* **Your tasks**
a – From the Heads or Tales article, list every track whose lyrics are credited to Sadler.
b – Answer these from the Heads or Tales article:
(i) Where was the album recorded?
(ii) What position did "Scratching the Surface" reach in the Canadian Singles charts?
(iii) How long is "The Pitchman"?
c – Carry on the Heads or Tales article from its final line.
BEGIN Text shown
Studio album by Saga
- Released: September 29, 1983
- Recorded: The Farmyard, Little Chalfont, Buckinghamshire, England
- Genre: Progressive rock; new wave;
- Length: 40:23 (vinyl) / 47:47 (CD)
- Label: Portrait, Maze
- Producer: Rupert Hine

Saga chronology
| In Transit (1982) | Heads or Tales (1983) | Behaviour (1985) |

= Heads or Tales =

Heads or Tales is the fifth studio album by the Canadian progressive rock band Saga, released in 1983. The album was the second of the band's to be produced by Rupert Hine. Although it did not attain the same commercial success and status of the previous collaboration between the band and Hine, Worlds Apart (1981), both "The Flyer" and "Cat Walk" became respectable radio hits for the band with the album eventually securing gold status in Canada (50,000) and Germany (250,000). A third single from the album, "Scratching the Surface", became a live staple and fan favourite in the band's concert line-up during the late-1990s and 2000s as a piano solo played by Jim Gilmour during a break by the other band members. The song reached #45 in the Canadian Singles charts, April 1984.

Professional ratings
Review scores
| Source | Rating |
| AllMusic |  |

== Track listing ==

Side One
| No. | Title | Lyrics | Music | Length |
|---|---|---|---|---|
| 1. | "The Flyer" | Jim Crichton | J. Crichton, Michael Sadler | 3:47 |
| 2. | "Cat Walk" | J. Crichton | J. Crichton, Jim Gilmour, Ian Crichton | 4:24 |
| 3. | "The Sound of Strangers" | Sadler | Sadler, J. Crichton, Gilmour, I. Crichton, Steve Negus | 4:09 |
| 4. | "The Writing" | J. Crichton | J. Crichton, Sadler | 4:14 |
| 5. | "Intermission" | Sadler | Sadler, J. Crichton, I. Crichton | 5:28 |

Side Two
| No. | Title | Lyrics | Music | Length |
|---|---|---|---|---|
| 6. | "Social Orphan" | Sadler | Sadler, J. Crichton | 3:24 |
| 7. | "The Vendetta (Still Helpless)" | Sadler | Sadler, J. Crichton, Gilmour, I. Crichton | 3:55 |
| 8. | "Scratching the Surface" | Gilmour | Gilmour, J. Crichton | 5:26 |
| 9. | "The Pitchman" | J. Crichton | J. Crichton, Sadler, I. Crichton, Gilmour, Negus | 5:46 |

Bonus track (CD and cassette only)
END Text shown
BEGIN Data section
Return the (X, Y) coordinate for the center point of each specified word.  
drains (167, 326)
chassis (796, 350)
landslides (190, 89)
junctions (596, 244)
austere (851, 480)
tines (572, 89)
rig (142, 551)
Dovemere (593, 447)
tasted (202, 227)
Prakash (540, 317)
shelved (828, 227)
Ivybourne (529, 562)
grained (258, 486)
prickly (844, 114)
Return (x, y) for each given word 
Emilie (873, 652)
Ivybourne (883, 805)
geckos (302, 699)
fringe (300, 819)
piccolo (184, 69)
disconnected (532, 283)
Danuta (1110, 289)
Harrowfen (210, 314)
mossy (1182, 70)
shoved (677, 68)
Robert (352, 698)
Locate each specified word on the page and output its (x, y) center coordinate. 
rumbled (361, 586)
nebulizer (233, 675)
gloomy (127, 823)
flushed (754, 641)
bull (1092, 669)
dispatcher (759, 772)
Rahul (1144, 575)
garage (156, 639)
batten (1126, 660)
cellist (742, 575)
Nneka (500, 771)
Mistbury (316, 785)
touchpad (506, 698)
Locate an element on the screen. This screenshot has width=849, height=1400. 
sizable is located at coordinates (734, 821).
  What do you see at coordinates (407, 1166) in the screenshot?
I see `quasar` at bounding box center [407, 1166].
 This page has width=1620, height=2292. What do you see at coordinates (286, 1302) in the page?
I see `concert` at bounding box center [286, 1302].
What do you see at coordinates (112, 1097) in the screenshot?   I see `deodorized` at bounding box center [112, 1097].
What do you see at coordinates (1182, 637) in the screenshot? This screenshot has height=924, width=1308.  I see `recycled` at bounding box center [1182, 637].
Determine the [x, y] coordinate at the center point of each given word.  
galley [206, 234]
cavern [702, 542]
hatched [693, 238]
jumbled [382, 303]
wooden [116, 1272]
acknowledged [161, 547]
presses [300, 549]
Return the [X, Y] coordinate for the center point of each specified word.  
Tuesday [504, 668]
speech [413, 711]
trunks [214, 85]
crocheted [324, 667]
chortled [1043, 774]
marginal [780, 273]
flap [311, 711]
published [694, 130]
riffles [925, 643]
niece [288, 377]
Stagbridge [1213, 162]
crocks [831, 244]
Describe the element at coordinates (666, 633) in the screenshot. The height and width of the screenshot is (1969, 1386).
END Data section
* **Answers for the exercise**
a – "The Sound of Strangers", "Intermission", "Social Orphan", "The Vendetta (Still Helpless)"

b –
(i) The Farmyard, Little Chalfont, Buckinghamshire, England
(ii) #45
(iii) 5:46

c –
| No. | Title | Length |
|---|---|---|
| 1. | "Cat Walk" (Unabridged) | 7:44 |

==Personnel==
Saga:
- Michael Sadler – lead vocals (all but track #8), keyboards
- Ian Crichton – guitar
- Jim Gilmour – lead keyboards, backing and lead (8) vocals, sax
- Jim Crichton – bass guitar, keyboards
- Steve Negus – drums, percussion, electronic percussion

Production:
- Judith Salavetz, Spencer Drate – art direction, design
- Stephen Durke – front and back illustrations artwork
- Andrew Scarth – assistant engineer
- Stephen W Tayler – recording and mixing engineer
- Larry Williams – inner sleeve photography
- Producer – Rupert Hine

== Charts ==

===Weekly charts===

| Chart (1983) | Peak position |
|---|---|
| Canada Top Albums/CDs (RPM) | 17 |
| Finnish Albums (The Official Finnish Charts) | 26 |
| German Albums (Offizielle Top 100) | 3 |
| Norwegian Albums (VG-lista) | 4 |
| Swedish Albums (Sverigetopplistan) | 4 |
| Swiss Albums (Schweizer Hitparade) | 4 |
| US Billboard 200 | 92 |

===Year-end charts===

| Chart (1983) | Position |
|---|---|
| German Albums (Offizielle Top 100) | 58 |

==Certifications==

| Region | Certification | Certified units/sales |
| Canada (Music Canada) | Gold | 50,000^{^} |
| Germany (BVMI) | Gold | 250,000^{^} |
^{^} Shipments figures based on certification alone.